To do -
Every line from the one with "Click the red close window button" to the one with "Click the birthday", including those two, is to be copied exactly; all other lines of the entries below are left out.

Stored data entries
★ ★ ★ ★ ★

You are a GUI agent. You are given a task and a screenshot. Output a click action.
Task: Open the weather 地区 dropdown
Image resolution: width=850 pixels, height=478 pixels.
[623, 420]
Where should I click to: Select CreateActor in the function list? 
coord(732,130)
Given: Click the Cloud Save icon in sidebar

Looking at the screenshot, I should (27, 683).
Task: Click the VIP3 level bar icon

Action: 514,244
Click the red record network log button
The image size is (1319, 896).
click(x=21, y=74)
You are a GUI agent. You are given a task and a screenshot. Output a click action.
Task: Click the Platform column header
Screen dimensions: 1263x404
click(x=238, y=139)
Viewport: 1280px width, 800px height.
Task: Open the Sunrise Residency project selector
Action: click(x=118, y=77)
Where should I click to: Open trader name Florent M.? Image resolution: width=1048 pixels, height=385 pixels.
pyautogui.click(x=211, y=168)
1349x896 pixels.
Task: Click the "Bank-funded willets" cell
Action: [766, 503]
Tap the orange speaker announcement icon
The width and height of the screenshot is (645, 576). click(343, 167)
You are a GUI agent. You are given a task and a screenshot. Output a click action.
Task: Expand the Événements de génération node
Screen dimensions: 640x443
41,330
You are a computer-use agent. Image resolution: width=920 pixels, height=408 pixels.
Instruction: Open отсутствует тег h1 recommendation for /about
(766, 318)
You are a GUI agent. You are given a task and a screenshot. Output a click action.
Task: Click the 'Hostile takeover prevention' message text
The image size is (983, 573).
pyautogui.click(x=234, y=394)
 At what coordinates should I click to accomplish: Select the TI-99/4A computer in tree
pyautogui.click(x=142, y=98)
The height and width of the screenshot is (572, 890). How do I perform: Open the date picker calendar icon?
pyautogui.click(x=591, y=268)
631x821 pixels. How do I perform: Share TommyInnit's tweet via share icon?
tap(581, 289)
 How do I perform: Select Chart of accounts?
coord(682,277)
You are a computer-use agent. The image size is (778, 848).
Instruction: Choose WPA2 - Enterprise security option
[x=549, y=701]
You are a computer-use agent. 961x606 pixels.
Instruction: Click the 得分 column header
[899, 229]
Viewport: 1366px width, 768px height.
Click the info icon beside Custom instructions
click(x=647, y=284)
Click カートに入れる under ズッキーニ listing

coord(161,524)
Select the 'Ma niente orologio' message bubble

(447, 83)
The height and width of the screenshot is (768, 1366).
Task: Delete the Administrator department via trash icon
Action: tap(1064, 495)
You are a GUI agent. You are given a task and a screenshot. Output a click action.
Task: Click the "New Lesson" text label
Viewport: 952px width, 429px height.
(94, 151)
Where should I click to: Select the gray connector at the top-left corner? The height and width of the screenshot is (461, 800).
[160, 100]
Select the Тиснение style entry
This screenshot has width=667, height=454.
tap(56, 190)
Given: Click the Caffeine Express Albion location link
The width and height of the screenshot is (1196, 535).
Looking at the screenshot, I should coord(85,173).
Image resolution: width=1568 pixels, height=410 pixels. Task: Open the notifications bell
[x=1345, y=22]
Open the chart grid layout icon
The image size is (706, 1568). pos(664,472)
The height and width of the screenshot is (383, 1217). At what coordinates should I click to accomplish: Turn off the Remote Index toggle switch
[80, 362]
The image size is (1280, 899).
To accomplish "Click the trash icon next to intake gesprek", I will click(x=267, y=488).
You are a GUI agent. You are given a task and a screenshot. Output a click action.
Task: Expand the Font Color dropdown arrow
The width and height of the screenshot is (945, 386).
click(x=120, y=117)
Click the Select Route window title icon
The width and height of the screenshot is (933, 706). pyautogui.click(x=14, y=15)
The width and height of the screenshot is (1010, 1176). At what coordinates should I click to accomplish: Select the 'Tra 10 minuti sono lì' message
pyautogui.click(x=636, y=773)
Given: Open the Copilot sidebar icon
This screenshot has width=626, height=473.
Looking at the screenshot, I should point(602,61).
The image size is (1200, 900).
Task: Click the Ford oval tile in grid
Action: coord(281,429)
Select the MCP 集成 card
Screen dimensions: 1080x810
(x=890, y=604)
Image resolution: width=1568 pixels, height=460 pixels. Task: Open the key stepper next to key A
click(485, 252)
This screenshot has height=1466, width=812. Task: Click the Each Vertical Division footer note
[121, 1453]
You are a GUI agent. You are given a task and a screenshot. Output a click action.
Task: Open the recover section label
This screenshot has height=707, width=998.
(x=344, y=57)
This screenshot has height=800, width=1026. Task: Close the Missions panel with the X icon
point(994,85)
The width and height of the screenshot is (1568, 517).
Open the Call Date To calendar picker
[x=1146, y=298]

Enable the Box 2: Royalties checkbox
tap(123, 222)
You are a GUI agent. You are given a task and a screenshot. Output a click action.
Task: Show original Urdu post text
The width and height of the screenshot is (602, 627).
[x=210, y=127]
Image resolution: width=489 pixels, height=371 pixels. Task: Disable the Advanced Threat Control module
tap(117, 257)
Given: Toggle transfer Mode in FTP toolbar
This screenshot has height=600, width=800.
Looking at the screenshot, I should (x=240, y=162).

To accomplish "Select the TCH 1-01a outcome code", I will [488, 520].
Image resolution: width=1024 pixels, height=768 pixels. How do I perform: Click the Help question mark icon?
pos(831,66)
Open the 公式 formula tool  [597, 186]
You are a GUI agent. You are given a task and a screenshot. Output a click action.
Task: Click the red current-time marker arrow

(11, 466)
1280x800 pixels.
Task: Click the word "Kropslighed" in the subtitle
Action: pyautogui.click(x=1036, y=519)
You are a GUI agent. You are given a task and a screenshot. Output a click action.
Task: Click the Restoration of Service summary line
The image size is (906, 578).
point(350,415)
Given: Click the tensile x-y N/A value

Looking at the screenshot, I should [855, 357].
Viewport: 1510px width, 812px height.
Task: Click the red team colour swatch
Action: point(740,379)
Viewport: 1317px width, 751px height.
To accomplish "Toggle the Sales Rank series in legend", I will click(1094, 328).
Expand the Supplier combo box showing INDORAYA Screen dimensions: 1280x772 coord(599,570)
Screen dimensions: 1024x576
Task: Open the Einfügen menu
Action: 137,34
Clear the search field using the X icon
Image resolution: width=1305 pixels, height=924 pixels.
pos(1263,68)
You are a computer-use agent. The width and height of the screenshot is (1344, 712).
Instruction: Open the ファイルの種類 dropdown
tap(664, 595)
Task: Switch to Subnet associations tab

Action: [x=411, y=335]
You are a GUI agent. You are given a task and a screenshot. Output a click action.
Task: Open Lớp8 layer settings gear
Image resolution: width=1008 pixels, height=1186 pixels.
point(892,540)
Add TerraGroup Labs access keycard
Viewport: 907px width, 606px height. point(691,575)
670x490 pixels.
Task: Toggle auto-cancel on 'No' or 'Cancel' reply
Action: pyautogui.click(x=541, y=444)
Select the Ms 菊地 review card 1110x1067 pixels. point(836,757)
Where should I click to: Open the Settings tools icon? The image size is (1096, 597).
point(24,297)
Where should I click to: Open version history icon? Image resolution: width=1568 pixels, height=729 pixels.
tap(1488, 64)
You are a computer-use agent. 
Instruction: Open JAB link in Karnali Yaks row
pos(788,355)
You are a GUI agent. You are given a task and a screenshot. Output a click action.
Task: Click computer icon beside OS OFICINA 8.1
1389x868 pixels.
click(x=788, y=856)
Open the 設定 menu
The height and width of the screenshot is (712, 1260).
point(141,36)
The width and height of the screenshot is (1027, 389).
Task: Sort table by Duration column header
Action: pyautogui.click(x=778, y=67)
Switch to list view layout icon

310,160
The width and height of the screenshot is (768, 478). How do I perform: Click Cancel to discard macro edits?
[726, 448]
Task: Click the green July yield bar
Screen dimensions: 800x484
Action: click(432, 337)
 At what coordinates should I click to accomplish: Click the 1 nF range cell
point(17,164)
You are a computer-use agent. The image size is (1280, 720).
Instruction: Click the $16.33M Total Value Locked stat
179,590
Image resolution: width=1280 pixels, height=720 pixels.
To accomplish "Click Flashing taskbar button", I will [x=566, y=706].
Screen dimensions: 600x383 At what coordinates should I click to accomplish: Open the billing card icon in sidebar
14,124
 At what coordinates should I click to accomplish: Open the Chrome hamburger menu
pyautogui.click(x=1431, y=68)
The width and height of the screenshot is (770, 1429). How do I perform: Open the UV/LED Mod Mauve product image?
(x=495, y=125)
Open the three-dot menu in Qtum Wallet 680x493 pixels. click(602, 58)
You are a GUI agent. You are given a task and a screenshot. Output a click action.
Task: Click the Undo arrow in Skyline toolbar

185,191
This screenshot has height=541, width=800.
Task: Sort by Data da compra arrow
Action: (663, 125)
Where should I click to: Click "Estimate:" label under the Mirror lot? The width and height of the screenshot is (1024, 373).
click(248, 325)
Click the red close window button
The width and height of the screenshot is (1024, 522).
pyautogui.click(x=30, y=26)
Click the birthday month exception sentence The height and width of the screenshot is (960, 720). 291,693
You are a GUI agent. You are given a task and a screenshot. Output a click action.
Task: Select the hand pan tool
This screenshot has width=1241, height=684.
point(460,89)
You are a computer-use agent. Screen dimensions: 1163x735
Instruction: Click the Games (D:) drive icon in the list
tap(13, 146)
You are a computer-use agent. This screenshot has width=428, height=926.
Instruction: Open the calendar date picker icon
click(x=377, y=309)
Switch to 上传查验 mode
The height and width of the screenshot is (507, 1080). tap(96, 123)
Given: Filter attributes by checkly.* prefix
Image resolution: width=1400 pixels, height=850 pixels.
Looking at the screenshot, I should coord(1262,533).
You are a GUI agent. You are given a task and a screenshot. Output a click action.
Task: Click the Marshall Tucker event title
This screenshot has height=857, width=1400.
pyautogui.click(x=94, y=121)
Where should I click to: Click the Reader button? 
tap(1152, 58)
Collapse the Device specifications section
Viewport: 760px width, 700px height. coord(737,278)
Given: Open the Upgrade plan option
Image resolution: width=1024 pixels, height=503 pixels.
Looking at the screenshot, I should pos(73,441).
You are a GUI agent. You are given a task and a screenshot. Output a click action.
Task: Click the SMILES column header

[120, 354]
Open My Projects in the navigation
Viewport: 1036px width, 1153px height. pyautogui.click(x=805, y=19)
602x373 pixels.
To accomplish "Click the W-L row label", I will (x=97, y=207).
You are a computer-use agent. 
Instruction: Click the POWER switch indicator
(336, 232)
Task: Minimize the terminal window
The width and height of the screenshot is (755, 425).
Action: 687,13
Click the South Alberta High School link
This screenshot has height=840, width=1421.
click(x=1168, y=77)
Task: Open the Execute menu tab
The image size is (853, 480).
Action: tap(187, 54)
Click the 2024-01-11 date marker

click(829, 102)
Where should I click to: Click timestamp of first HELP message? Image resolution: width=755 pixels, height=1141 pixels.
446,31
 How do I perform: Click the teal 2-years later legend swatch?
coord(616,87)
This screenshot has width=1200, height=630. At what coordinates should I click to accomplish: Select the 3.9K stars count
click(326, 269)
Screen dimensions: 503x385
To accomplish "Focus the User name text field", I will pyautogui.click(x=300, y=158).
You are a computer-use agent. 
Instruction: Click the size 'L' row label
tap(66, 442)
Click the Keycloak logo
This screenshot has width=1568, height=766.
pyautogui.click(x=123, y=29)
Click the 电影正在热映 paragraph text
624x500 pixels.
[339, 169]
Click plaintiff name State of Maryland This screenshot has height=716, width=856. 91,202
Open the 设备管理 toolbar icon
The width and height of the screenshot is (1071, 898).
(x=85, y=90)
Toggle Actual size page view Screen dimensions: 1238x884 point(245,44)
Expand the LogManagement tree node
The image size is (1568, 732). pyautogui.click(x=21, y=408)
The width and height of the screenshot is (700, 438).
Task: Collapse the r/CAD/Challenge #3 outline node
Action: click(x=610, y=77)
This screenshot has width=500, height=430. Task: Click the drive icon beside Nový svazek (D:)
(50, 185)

★ ★ ★ ★ ★

Result of this exercise -
Click the red close window button
The width and height of the screenshot is (1024, 522).
pyautogui.click(x=30, y=26)
Click the birthday month exception sentence The height and width of the screenshot is (960, 720). 291,693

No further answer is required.